Task to carry out -
Carry on the write-up about the FPGA VGA text display, starting after its last sentence and keeping its voice.

*** Document section ***

The final value of the pixel is obtained using the modulo of the pixel’s coordinates as index for the glyph into the ROM

// here we get the remainder
always @(posedge clk) begin
	glyph_x <= x[2:0];
	glyph_y <= y[3:0];
end
                     // text_value * 128 + glyph_x + (glyph_y * 8)
assign glyph_address = (text_value << 7) + glyph_x + (glyph_y << 3);

blk_mem_gen_v7_3 glyph_rom(
  .clka(clk), // input clka
  .addra(glyph_address), // input [13 : 0] addra
  .douta(pixel[0]) // output [0 : 0] douta
);

Also here the multiplications by power of two are implemented with simpler left shifts.

Glyph and ROM

To display characters I need obviously some of them; for this project I used the Unicode VGA font. This font is distributed using the BDF format.

This format is, simply put, a text format that descibes the geometry and the points forming the glyph

STARTCHAR space
ENCODING 32
SWIDTH 480 0
DWIDTH 8 0
BBX 8 16 0 -4
BITMAP
00
00
00
00
00
00
00
00
00
00
00
00
00
00
00
00
ENDCHAR

In order to be used into the Xilinx IDE, the glyph must be converted into a COE format, that is simply a binary representation of the words into the memory.

Since I didn’t know any program that does that, I modified an existing program that converts BDF glyphs into C header files and added the option to dump in the needed format: the repo is here bdf2c but don’t look at the code, is very ugly :P.

As final step I dumped the characters needed

$ cat fpga/mojo/VGAGlyph/font/uni_vga/u_vga16.bdf  | /opt/bdf2c/bdf2c -z glyph.coe -b

and synthetized with the Xilinx tools the design.

Sync

The first attempt for this controller had some issues with timing, something like the situation described here.

*** End of Document section ***
*** Listed entries ***

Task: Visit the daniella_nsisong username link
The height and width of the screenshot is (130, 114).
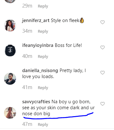Action: (40, 71)
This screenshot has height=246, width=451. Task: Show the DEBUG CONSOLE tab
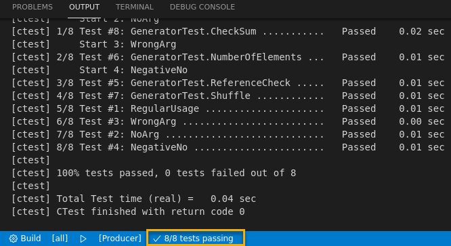[x=202, y=7]

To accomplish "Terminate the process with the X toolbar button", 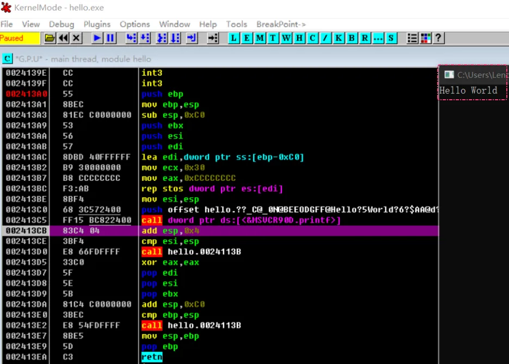I will [76, 38].
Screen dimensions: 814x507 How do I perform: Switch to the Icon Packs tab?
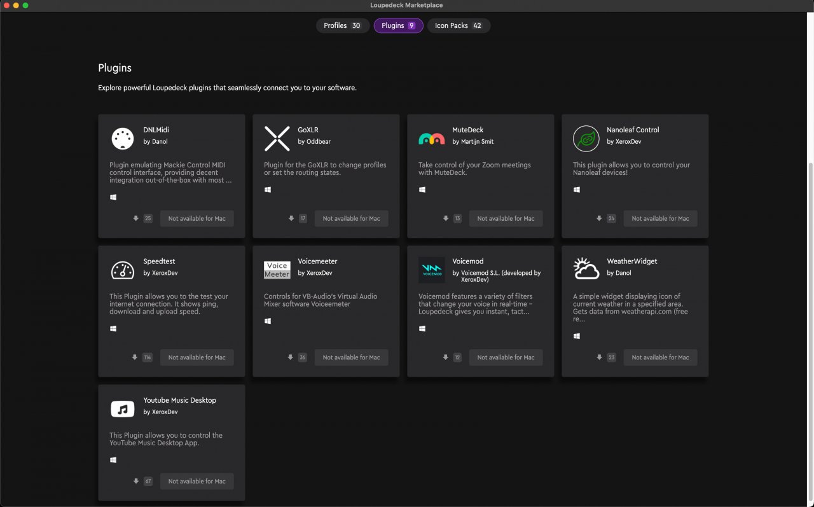click(x=459, y=25)
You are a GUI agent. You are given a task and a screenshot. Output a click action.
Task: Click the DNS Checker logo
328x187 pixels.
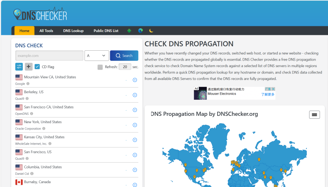(x=40, y=14)
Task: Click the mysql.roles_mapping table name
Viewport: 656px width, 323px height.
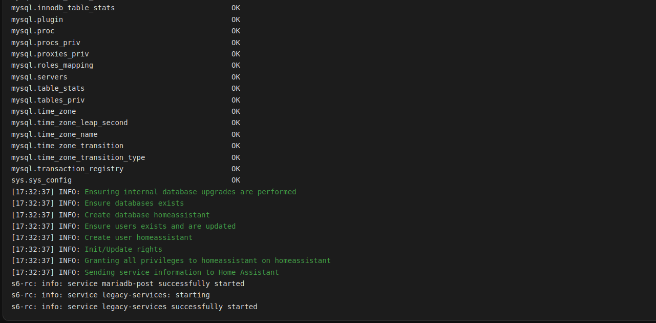Action: pos(52,65)
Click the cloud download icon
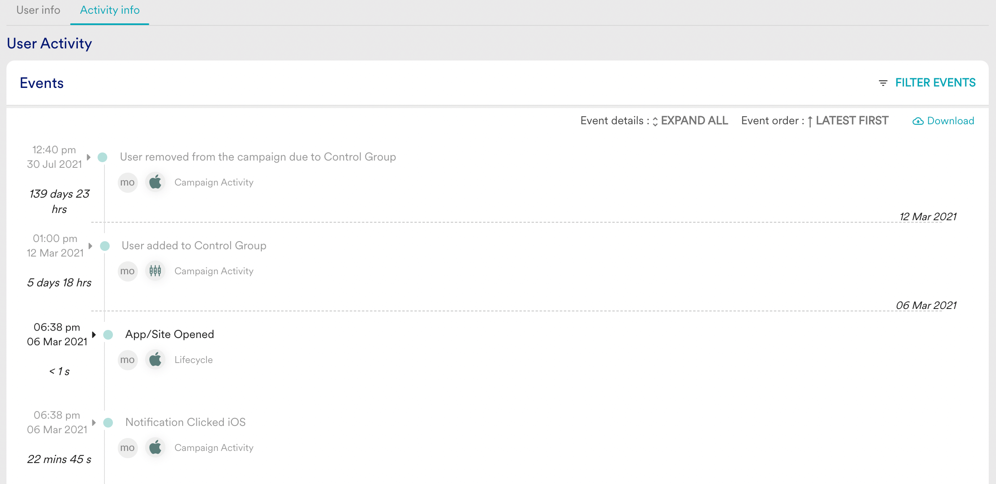 [x=918, y=121]
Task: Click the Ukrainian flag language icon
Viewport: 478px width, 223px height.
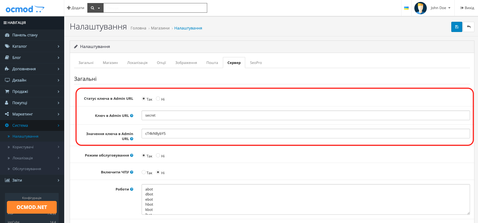Action: pyautogui.click(x=406, y=8)
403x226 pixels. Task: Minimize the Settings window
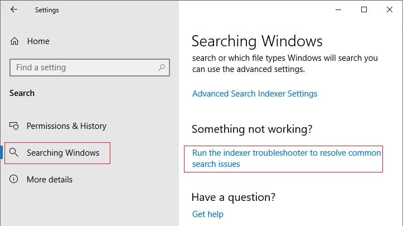click(338, 10)
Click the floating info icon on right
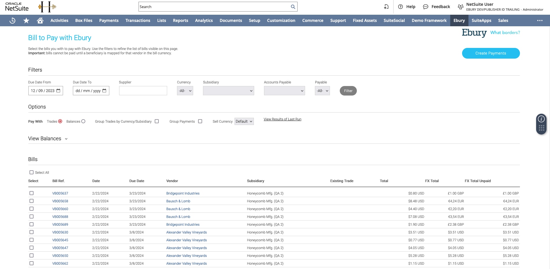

*** End of Listed entries ***

Response -
Roughly speaking, every memory block needs one clock cycle to output the value it’s storing, since we have two memories in series we need two clock cycles to obtain the pixel values to output on the screen. So the pixel data and the hsync and vsync signals are out of synch causing the character to be not aligned to the side of the screen.

Another connection that need an explicit synchronization is the combinational logic that translates the screen’s coordinates for the glyph ROM: as just said, only after one clock cycle the ASCII value is output from the text memory, so using directly the glyph coordinates derived from the screen ones gives you the wrong glyph data; this is the reason for the sequential always@(posedge clk) instruction.

I want to stress here that the approach chosen is to delay the signals out of synch in order to align it; this is accomplished using some flip flops.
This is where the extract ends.